# [Excerpt]
— Begin —

The two characters read fu floating & chai (zhai in pin-yin) which means studio or retreat.

The calligraphy on the banner, adapted from a Chinese ink rubbing, is by Mi Fu (1051-1107), one of the great Song dynasty masters. The two characters read fu floating & chai which means studio or retreat.
Hence: Floating Studio.

 

 

 

Essay originally published in:

Contemporary Review, January 1999, Vol. 274, Issue 1596, pp. 33-37

 

 

Modern-Day Troubadours: Contemporary Literature in the Occitan Languages

 

 

 

IN both theme and form the influence of the troubadours on Western literature and poetry has played a role of incalculable importance. The apogee of their activity is usually placed between 1100 and 1350, the tradition they instigated, however, has not perished and continues to the present day. The troubadours (from the Occitan trobar, 'to invent') were poets to the various courts in southern France. Love, both sexual and courtly, became the hallmark of their compositions and left an indelible mark on our culture. But of even greater import than the evolution of the 'pure love' theme was the fact of their writing in the vernacular. The move away from Latin had tremendous impact and influenced such literary giants as Petrarch and Dante. The language of the troubadours spread far and wide and for a time, a pidgin form of it, known as Sabir, spread by the crusaders, acted as a lingua franca throughout the Mediterranean and beyond.

From medieval times the tongues of France were defined by the affirmative particle, in the north la langue d' oil which later evolved into oui, came from the Latin die, 'that', whereas the southern word for 'yes' in the langue d' oc came from the Latin hoc, 'this'. The dividing line between the two language groups extends from Bordeaux on the Atlantic, following the northern contour of the Massif Central to the Italo-French border and down to the Mediterranean.

— End —

# [Work required]
Write out, word for word, the part of the troubadours essay that starts at the words "From medieval times" and stops after "to the Mediterranean.".

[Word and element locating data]
— Begin —

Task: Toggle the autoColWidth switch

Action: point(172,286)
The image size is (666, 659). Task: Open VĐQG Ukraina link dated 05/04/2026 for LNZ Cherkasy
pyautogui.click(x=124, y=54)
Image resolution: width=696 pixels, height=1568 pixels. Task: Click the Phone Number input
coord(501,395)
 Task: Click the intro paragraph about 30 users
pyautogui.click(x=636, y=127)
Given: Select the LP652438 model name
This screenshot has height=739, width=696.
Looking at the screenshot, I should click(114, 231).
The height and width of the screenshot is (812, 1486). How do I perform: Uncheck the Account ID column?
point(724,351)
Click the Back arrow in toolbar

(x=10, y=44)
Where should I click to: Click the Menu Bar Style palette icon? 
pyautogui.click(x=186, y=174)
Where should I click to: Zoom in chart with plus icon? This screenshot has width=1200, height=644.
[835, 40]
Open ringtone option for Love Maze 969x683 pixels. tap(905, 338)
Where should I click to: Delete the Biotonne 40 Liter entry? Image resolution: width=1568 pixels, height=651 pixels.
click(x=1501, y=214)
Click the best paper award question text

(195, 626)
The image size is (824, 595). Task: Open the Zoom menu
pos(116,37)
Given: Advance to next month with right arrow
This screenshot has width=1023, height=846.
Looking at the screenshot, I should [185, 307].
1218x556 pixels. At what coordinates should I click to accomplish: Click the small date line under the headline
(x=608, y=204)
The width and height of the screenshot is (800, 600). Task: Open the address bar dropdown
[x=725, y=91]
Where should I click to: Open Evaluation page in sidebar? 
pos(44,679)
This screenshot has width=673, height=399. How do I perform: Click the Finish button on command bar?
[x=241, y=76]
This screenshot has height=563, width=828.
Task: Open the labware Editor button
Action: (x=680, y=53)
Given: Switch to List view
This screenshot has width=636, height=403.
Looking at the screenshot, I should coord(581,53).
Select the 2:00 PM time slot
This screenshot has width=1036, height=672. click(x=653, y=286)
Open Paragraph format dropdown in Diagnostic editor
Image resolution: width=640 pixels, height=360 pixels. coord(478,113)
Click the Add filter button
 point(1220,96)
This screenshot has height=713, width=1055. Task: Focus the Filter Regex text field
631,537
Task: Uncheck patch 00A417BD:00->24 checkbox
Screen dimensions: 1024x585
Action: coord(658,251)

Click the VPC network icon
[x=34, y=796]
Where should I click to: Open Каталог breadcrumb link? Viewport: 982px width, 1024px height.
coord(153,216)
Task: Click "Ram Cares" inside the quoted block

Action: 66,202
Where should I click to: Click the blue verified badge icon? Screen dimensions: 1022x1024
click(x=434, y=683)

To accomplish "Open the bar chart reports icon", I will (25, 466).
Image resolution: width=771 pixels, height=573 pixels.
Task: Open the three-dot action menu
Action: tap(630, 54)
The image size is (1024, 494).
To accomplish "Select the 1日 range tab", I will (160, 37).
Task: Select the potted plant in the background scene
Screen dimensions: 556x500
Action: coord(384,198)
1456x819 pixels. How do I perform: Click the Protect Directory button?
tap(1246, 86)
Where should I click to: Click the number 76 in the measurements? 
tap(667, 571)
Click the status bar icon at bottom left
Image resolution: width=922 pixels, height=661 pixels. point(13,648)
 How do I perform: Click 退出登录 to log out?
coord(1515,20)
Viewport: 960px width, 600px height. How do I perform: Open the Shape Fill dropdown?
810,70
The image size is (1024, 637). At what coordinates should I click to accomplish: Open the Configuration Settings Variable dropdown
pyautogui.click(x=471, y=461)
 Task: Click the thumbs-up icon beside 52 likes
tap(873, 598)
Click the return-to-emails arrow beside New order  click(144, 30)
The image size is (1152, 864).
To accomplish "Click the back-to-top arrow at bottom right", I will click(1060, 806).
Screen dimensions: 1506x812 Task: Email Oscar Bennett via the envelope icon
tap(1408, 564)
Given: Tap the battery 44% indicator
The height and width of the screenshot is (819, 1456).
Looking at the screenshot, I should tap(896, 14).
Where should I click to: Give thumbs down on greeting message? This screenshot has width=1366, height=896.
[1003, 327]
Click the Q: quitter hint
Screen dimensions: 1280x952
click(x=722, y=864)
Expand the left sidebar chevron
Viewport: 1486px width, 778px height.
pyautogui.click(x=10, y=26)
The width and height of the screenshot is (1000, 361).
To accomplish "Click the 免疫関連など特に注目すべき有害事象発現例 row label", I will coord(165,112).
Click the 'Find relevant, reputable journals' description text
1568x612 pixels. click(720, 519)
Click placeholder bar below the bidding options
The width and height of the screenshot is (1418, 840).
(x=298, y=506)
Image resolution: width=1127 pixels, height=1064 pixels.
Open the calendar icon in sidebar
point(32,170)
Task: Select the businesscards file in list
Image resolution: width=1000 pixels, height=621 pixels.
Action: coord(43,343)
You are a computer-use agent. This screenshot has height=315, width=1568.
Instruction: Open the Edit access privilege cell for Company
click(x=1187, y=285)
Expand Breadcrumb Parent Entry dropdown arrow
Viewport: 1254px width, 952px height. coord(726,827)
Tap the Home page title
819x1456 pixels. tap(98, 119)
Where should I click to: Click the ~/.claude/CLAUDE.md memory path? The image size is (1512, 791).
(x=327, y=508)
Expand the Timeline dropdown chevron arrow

— End —

# [Solved exercise]
From medieval times the tongues of France were defined by the affirmative particle, in the north la langue d' oil which later evolved into oui, came from the Latin die, 'that', whereas the southern word for 'yes' in the langue d' oc came from the Latin hoc, 'this'. The dividing line between the two language groups extends from Bordeaux on the Atlantic, following the northern contour of the Massif Central to the Italo-French border and down to the Mediterranean.